Des policiers et diverses associations signent un appel à réformer la législation de la répression de l’usage de stupéfiants.

Tribune. La question des drogues se place avec force arguments sur le plan de la santé et celui, essentiel, de la réduction des risques, laissant entre les lignes du débat la réalité de la répression, son mécanisme et ses non-dits. Or, c’est une question centrale. La politique des drogues est policière avant même d’être judiciaire. Comment l’oublier alors que figure aujourd’hui dans la loi l’amende forfaitaire délictuelle ? Ce dispositif met à mal les droits des usagers justiciables, il fait des forces de l’ordre une autorité de constatation, de poursuite et de jugement, au mépris de la séparation des pouvoirs, et bien que figurant dans le code de la santé publique et s’appliquant à une conduite individuelle et à risques, il brise le lien avec… la santé publique. Exactement calibrée pour constituer un appel d’air à la politique du chiffre, l’amende forfaitaire renforce l’arsenal répressif et compliquera l’action des forces de l’ordre par une exigence accrue de «résultats», au prix d’un surplus de tensions et d’hostilité réciproque dans les quartiers qu’on leur demande - selon les mots du gouvernement - de «reconquérir», alors qu’un apaisement police-population est urgent. Tandis que d’autres pays font évoluer leur législation, et qu’au nom de la santé et du droit, nombre d’experts appellent à lever les mesures répressives, la France, pays le plus répressif d’Europe, s’obstine dans une logique prohibitionniste (1). La consommation de cannabis et de cocaïne bat des records (2). La preuve est faite depuis longtemps que la sanction ne dissuade pas, et qu’à tous égards, la politique répressive menée depuis 1970 est un échec.

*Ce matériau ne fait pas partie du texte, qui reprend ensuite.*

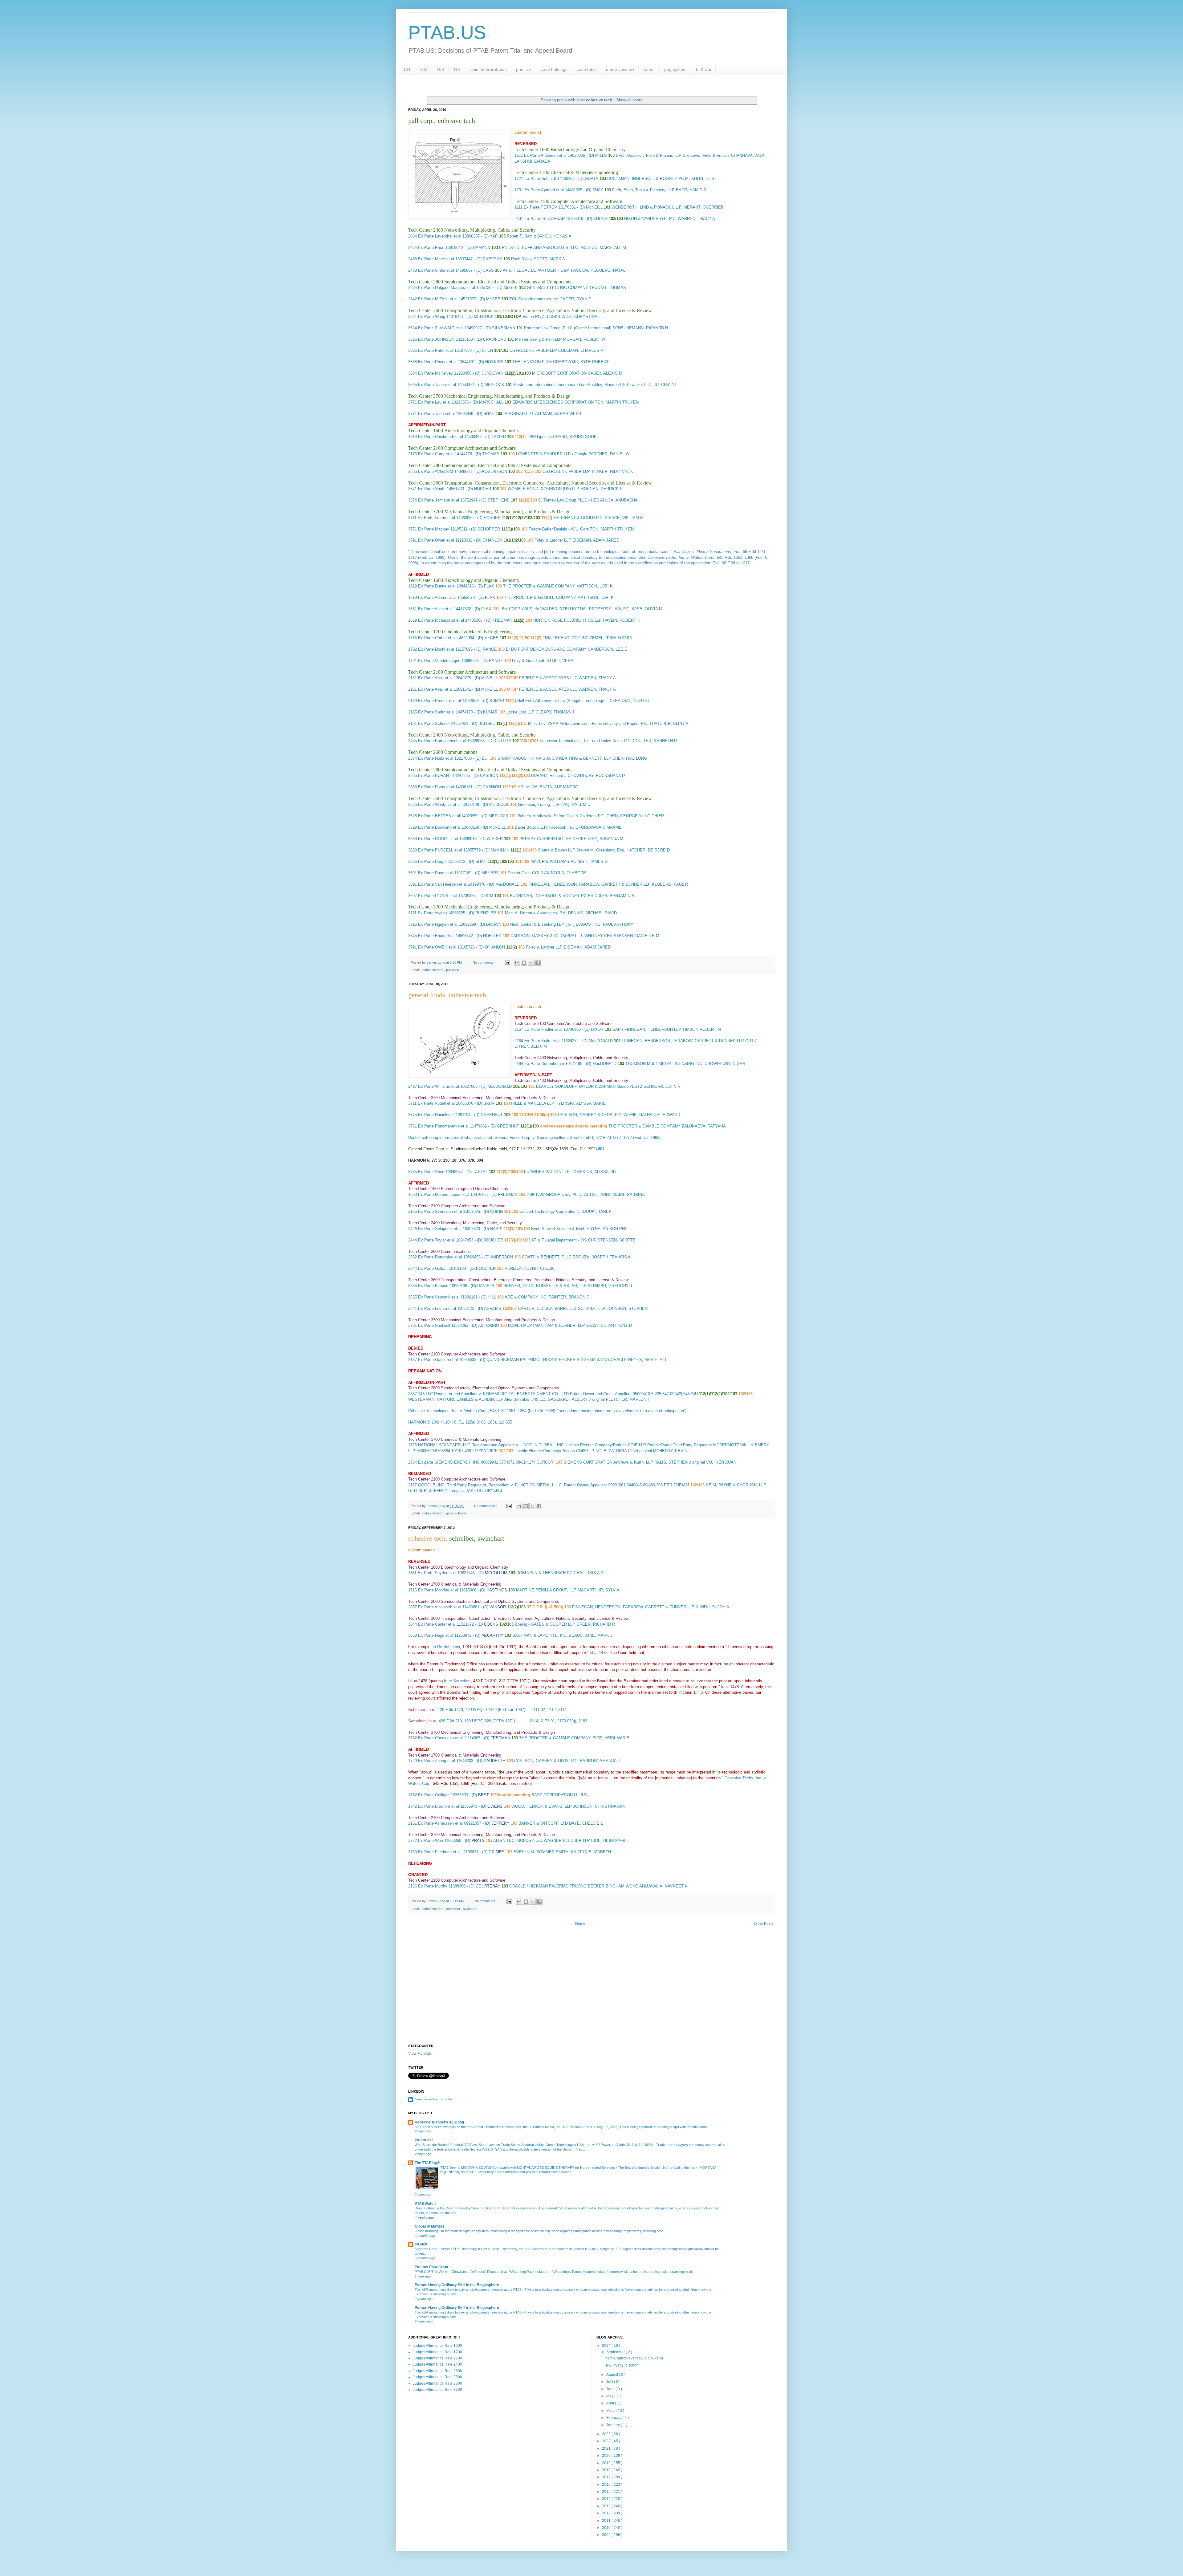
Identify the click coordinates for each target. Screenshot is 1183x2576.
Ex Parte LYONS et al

Cette répression est pourtant intense. Les forces de l’ordre consacrent plus de la moitié de leur activité d’initiative à interpeller et à mettre des usagers de drogues en garde à vue, pour un délit mineur, sans victime ni enquête puisqu’il est élucidé au moment où il est constaté. Le délit d’usage de stupéfiants n’est qu’un prétexte. L’utilisation de statistiques ethniques par d’autres pays indique un tout autre aspect de cette traque à l’usager. L’argument sanitaire est un alibi, et celui de la sécurité publique, un leurre. C’est une forme de contrôle social qui s’opère, et il est plus juste de parler de répression des usagers et de criminalisation de groupes sociaux et d’individus, que de stricte répression d’un délit. Contrairement aux autres infractions, l’action policière s’applique aux usagers de drogues pour ce qu’ils sont, et non pour ce qu’ils font ou ont au fond des poches.